Economy Watch: Data Centers Stay Red-Hot
- Aug 15, 2017
Data center construction in North America was up 43 percent during the first half of 2017 compared with the same period in 2016, and industry consolidation powered a $10 billion surge in mergers and acquisitions during the first half of ’17, according to a recent report by JLL. Also, the report said, cloud leasing activity started shifting to global markets.
Data center users predict (according to the report) that the biggest industry changes over the next two years will include efficiency programs that install automation to make data center operations more valuable to the core business; artificial intelligence to reduce human intervention in data centers and cut time to restore operations in the event of a failure; and processor technology investments that will improve cooling and reduce energy usage.
While data center users are looking to expand their global footprint, North America remains an important location for data storage, JLL said. The following markets experienced significant expansion during the first half of 2017:
Northern Virginia: Supply is growing at an historic rate, driven by its top-tier status in the data center industry. With a shortage of available big-block spaces, providers are busy bringing new inventory online.

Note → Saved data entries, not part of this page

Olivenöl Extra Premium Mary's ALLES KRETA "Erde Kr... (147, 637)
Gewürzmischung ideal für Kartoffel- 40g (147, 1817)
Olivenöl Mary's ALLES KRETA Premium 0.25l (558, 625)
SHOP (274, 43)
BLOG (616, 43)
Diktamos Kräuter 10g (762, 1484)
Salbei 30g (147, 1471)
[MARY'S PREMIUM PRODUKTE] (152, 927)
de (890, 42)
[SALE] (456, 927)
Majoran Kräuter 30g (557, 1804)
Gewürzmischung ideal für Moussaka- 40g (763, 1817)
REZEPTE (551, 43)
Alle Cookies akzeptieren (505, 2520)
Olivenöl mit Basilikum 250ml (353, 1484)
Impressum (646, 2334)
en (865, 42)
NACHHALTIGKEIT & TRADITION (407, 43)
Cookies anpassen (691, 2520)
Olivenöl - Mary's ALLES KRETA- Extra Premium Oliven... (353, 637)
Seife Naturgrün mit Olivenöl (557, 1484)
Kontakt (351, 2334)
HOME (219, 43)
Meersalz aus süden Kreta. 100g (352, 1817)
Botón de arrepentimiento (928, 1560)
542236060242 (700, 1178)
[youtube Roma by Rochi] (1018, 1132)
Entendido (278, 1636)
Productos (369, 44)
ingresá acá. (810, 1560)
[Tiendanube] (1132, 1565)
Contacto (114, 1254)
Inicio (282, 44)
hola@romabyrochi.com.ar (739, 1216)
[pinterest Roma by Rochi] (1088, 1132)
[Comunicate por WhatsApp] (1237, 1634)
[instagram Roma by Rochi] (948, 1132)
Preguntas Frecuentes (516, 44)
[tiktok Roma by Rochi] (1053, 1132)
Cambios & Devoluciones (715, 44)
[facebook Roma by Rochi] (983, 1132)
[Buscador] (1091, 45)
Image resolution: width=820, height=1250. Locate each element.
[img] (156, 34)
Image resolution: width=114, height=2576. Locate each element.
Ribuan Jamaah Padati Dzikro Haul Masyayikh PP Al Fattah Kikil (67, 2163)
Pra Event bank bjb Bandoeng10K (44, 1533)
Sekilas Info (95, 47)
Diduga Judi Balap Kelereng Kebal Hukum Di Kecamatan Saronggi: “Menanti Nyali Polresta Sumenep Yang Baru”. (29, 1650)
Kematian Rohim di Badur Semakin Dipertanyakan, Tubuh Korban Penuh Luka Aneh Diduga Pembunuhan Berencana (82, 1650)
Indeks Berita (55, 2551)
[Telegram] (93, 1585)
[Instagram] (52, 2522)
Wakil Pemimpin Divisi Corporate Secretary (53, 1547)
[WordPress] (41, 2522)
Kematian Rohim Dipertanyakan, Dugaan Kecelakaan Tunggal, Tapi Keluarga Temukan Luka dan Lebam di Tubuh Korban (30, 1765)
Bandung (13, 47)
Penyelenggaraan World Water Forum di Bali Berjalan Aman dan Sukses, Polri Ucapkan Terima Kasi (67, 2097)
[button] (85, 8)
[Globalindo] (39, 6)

Dallas/Fort Worth: During the first half of 2017, cloud providers officially set up shop, spurring a 50 percent bump in absorption. Low power costs will continue to be a major advantage for the market.
Northern California: Leasing activity regressed to earlier levels in the first half of 2017 after large providers drove absorption in the region throughout 2016. Moving forward, construction and occupancy costs will continue to decrease as large blocks of space open up for users.
Atlanta: Driven by continued success of both longstanding operators and newer ones, the market sustained strong growth in 2016 and during the first half of 2017. Providers and users are now evaluating ways to enter the historically underserved market.